[Cacoethes]

Solve this problem: Prepare a pH 8.5 buffer with a total concentration of acid + conjugate base of 0.05 M.

Ok, thus far I know HH equation is pH = pKa + log [A]/[HA]

We know the pH and the sum acid + conj. base is 0.05.

Therefore -
pH = 8.5
[HA] + [A] = 0.05

I know that if we had pKa the problem could easily be solved.  I'm not positive as to how and acquire the pKa with the given data.  Any suggestions/hints?  Couldn't i simply choose a pKa + or - 1 to the pH?  Thanks.

[Borek]

You should select a real acid with pKa close to 8.5.

[Cacoethes]

Alright, ty Borek.  Would NH4+ be acceptable with a pKa of 9.25?

If so, now the eq. pH = pKa + log [A]/[HA] can be subbed.

8.5 = 9.25 + log [A]/[HA] --> 10^(-.75) = [A]/[HA] --> .17 = [A]/[HA]

We also know that [A]+[HA]=.05

Now we can solve for either HA or A and plug it into the original equation.  Does this look ok admins?

[Borek]

Ammonia will do, but check boric acid and bicine.

[Rudi]

The equation is, incidentally, not called "Henderson-Hasselbach" but Henderson-Hasselbalch.

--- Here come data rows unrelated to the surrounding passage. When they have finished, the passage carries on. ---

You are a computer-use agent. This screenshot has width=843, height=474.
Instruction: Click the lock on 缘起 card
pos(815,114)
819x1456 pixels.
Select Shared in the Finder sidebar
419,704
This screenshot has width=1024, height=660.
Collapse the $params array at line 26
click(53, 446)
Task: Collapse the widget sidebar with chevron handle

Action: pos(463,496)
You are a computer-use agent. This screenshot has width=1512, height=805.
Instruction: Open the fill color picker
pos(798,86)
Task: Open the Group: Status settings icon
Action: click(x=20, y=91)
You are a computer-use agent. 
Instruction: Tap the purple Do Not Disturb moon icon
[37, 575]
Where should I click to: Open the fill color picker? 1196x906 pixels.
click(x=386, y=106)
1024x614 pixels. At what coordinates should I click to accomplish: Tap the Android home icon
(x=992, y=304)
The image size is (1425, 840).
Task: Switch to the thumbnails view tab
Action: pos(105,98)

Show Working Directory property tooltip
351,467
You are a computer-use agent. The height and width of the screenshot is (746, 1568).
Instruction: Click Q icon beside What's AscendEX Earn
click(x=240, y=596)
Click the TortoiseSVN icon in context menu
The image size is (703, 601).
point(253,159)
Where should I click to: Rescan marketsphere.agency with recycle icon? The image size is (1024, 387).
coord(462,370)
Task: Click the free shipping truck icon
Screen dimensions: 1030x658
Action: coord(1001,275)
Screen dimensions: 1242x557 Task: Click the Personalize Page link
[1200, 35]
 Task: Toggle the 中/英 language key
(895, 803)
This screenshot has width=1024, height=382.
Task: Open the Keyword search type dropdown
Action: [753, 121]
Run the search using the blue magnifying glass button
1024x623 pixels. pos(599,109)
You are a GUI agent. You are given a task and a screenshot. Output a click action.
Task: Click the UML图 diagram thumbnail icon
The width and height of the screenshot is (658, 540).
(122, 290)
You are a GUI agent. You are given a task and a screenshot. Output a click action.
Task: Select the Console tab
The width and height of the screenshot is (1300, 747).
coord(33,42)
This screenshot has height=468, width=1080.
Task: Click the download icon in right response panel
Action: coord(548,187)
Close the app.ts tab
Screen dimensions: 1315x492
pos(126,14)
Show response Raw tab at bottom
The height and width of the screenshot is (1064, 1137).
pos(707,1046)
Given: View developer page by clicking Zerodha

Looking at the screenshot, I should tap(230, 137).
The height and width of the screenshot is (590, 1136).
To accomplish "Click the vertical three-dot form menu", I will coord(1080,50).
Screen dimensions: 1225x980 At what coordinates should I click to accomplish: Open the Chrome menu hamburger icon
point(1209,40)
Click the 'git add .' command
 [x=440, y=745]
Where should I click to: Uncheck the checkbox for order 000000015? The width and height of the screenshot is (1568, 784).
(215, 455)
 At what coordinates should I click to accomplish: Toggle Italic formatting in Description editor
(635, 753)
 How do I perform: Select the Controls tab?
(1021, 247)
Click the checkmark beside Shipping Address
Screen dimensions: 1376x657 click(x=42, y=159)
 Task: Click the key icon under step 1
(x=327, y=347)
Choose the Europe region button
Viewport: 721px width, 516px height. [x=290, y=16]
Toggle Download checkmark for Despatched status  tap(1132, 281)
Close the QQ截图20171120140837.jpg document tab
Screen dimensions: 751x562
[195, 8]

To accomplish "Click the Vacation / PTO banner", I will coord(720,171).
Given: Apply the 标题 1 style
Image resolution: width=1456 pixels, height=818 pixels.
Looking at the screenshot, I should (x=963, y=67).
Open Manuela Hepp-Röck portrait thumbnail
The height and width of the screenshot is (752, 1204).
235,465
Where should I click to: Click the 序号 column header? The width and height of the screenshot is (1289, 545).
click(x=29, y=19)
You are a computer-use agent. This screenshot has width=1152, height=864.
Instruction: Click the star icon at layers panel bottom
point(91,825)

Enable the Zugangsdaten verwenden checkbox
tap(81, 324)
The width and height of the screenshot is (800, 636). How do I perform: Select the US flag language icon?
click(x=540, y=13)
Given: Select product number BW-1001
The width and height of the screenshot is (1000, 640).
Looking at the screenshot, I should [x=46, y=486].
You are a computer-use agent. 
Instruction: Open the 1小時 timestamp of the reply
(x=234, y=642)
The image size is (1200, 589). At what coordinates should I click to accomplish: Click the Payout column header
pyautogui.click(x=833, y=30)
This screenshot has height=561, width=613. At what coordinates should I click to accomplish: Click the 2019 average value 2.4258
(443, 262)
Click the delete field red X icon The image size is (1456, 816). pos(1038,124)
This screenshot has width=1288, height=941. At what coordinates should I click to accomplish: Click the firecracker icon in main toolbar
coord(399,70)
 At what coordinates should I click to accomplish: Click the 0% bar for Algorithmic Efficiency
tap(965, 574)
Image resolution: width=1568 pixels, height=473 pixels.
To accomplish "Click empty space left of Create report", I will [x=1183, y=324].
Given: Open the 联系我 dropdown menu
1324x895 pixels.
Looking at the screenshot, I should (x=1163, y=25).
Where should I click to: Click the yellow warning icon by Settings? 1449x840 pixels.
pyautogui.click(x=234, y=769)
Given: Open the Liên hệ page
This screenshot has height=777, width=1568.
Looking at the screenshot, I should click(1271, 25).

This should be fixed in the headline.

[Borek]

Good point, missed that.

[Cacoethes]

My apologies for rehashing this thread, but I forgot to ask one more important question.  As it seems multiple acids could have been chosen with a different pKa, all close to the pH of 8.5, wouldn't this alter the results for [A] and [HA] respectively?  Or does this not matter in the case of this problem?  Thanks again.